Currencies are often viewed as the share price of a country. Just as a company&#39s shares may prosper if profits are rising, so a currency might perform well if the economy is prospering. Of course, it is not as simple as that but you can look back to the heady days of the industrial and commercial successes achieved by Germany and Japan and match with that the strength of the Deutschmark and the yen.

Currencies are really about capital flows. If more people wish to buy dollars for investment or business reasons, then the dollar will rise. Sterling has held up remarkably well over recent years because of inward investment into the UK. We have been seen as an easy springboard into Europe for foreign businesses so the pound has been in demand.

In the US, a trade deficit that might have been expected to act as a brake on the dollar has been more than counterbalanced by a view that US bonds are a safe haven during difficult times. Also, until recently at least, the knowledge that US companies led the world in such cutting edge industries as information technology has created demand for US shares. But the dollar is weakening and money has been flowing into the euro as the only real alternative for international investors.

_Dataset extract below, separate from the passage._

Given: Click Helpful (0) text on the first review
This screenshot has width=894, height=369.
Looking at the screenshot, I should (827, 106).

One peculiar thing about plotting currencies is that technical analysis appears to work better in this market than anywhere else. The charts are suggesting there has been a fundamental shift in the relationship between the euro and the dollar. It may not be a straight line move but it looks as though we could once again see the euro testing the recent high of around 95 cents. The fundamentals hardly support it, though.

The euro came into being at the beginning of 1999 and traded at around $1.17. The decline started almost immediately. By the end of the year, it was barely over parity with the dollar and the start of the new millennium saw the bear market in the single European currency intensify, falling to below 85 cents close to the end of the year. Bouncing from this oversold position brought it to over 95 cents by the beginning of 2001 but the 85 cent resistance level was tested again and it has only been since the early weeks of 2002 that we have started to see any sustained recovery.

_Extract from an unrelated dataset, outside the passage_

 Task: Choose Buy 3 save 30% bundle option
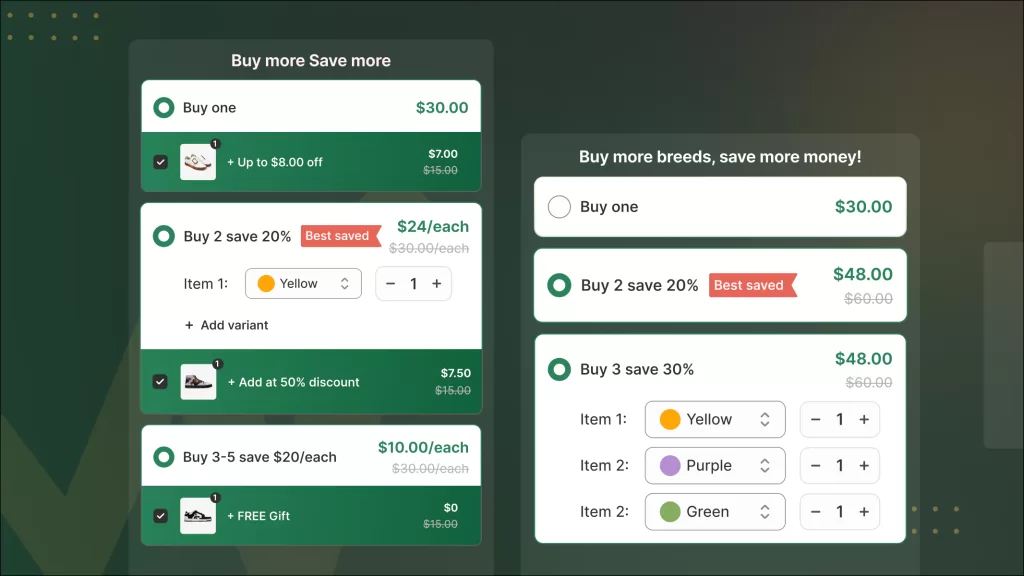coord(560,369)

The background is one of continuing economic weakness within the eurozone while the US economy has shown itself to be remarkably resilient in the face of the collapse of the technology boom and the terrorist attacks last September. The recession has been remarkably shallow but there remains the problem that US industry is still not investing.

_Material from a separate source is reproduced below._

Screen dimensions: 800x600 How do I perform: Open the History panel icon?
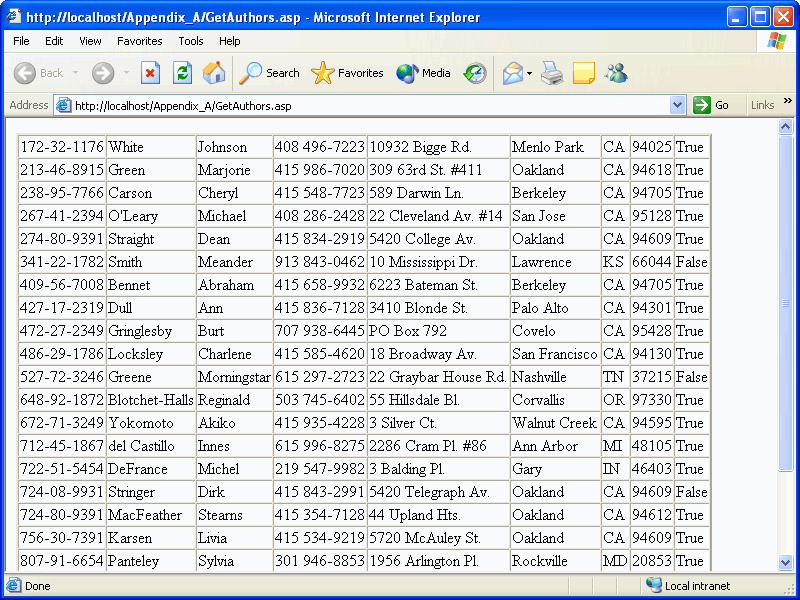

In Europe, the news has hardly been cheering, with the political map looking unsettled as the far right gains more publicity and support, notwithstanding the resounding defeat of Le Pen in the French presidential elections. More worrying is the attitude of German unions, which seem determined to push for higher wages and block labour market reforms. This is the sort of situation that would send currency traders running for cover, yet the euro remains in demand.

It is probably the holidaymaker or prospective purchaser of a home abroad who should be most concerned over the relationship between the major currencies. Economists will continue to ponder what it all means but the chartists are holding sway at present. It is more agreeable to have a market where a relentless sideways move appears to have come to an end. Would that that would happen in the stockmarket.